The better balance between vocals and music is one obvious change, but it's not the only one. For a start, I believe Mensajero del tiempo is sung in Chilean Spanish, but this isn't, though I'm unsure as to which language or languages it is sung in. Google isn't much of a help here, but I'm assuming that Colque sings in at least Kunsa and Quechua, because Heutur translates to Rise in the former and Amawta is a skilful or wise leader in the latter.
As for the album title, the Lickan Antay are an indigenous people of the Atacama desert, who are found in northern Chile and Argentina and into Bolivia, while this album appears to be an attempt to pass on knowledge from various Atacaman cultures, presumably including theirs. That may be a difficult task when it's done in languages I can't identify, but I applaud this approach and hope to learn more about what's actualy going on. The only other word I can identify is Chakana, which is the Incan stepped cross.

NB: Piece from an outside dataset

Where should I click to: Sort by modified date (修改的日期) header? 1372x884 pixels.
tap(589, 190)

All this leads to another more surprising change, which is that there seems to my uneducated ears to be less of an ethnic flavour here. It's obviously there on the interlude called Alikhantu, with its heavy use of Andean flutes weaving in and out of each speaker. Also, at least one song appears to be, if not an actual cover, an interpretation of an older Chilean song, and that's Lalcktur Cuijai, an easy one to find on YouTube by O. E. Galleguillos Colque, a surname which makes me wonder if the neat melodies on this one were written by a relative of Aymarita Colque.

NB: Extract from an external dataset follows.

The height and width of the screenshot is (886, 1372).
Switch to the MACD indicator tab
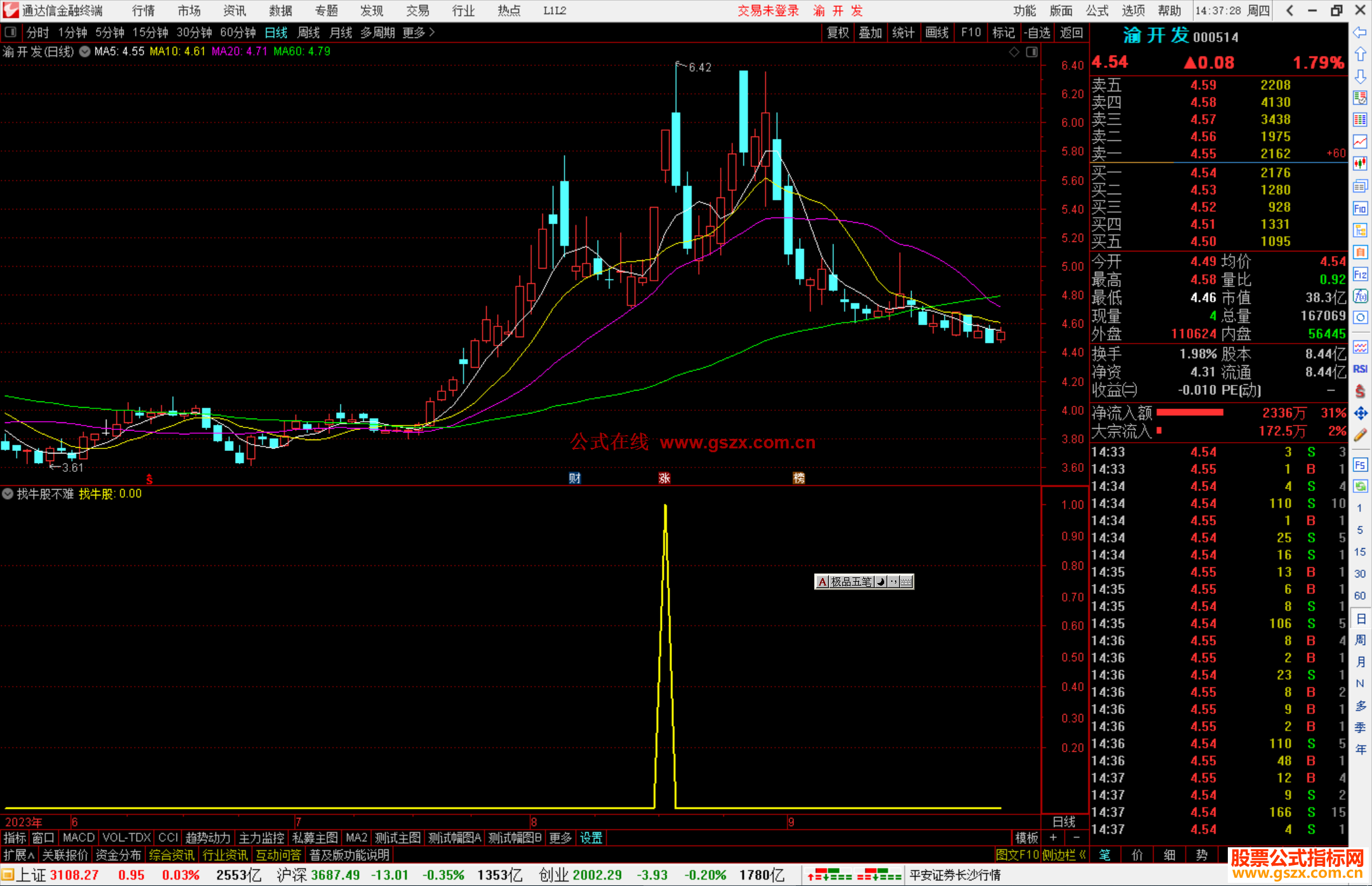coord(78,838)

I presume at least most of the rest is original, because the overt influences here are metal bands like Iron Maiden and Helloween, not only in the heavy/power metal genre sound but in the way the guitars develop and the songs build. There's even an epic to wrap up the album in Gentiles, a sustained gem even at eleven minutes and change. The first half of it is great but then it steps up even further as the keyboards swirl six minutes in, out of which emerges an excellent riff to start the escalation of the second half.
It's definitely one of my favourite tracks here, but there are others. Ckuri isn't the first song here to highlight just how well Colque can sustain notes, but it's impossible to miss how she doesn't just hold notes for extended periods but does interesting things with where those notes go. Each time I listen through the album, Ckuri stands out more and more, as does Heutur after it, making them a rock solid heart to Lickan Antay.

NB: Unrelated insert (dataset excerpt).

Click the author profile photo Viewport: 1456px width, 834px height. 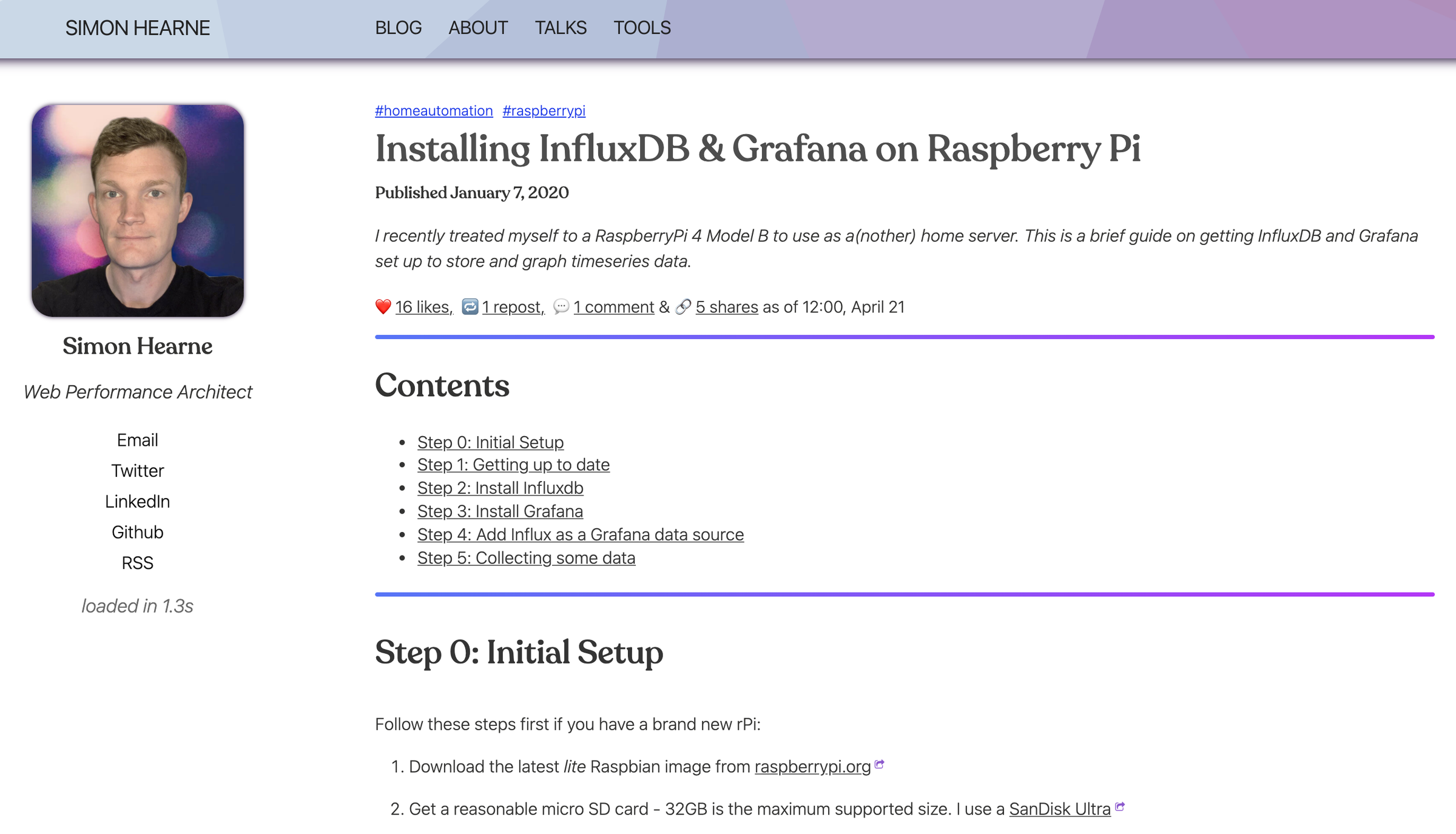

Oddly, because Tripulante only need help when performing live because there's just no way Moya can play everything there that he does in the studio, these are also the two songs featuring guest vocalists. Ckuri has a second powerful female voice in Cinthia Santibáñez from Chilean prog metal band Crisalida, who I now must check out, and Heutur features Yen Squivel as the male voice that counters Colque's.
I really dig Colque's vocals throughout this album. As I mentioned last time out, her pitch is lower than we might expect for a female metal singer but she still has quite the range. There are points where I think she's stretching too far upward and then she soars beyond it to highlight how it isn't a problem for her at all. I'm intrigued as to who influenced her the most, because I hear a heck of a lot of Bruce Dickinson in her voice, which makes obvious sense, but he's not alone and I can't see who else is in there.
So to rating this. I gave Mensajero del tiempo a 7/10 and this is clearly a step up on that excellent album, but some of it is two steps up. I'm seeing it easily as a highly recommended 8/10 and now I have to echo what I said at the end of my review of the debut but even louder: "I really can't wait for the next album! Let's see how they can grow!"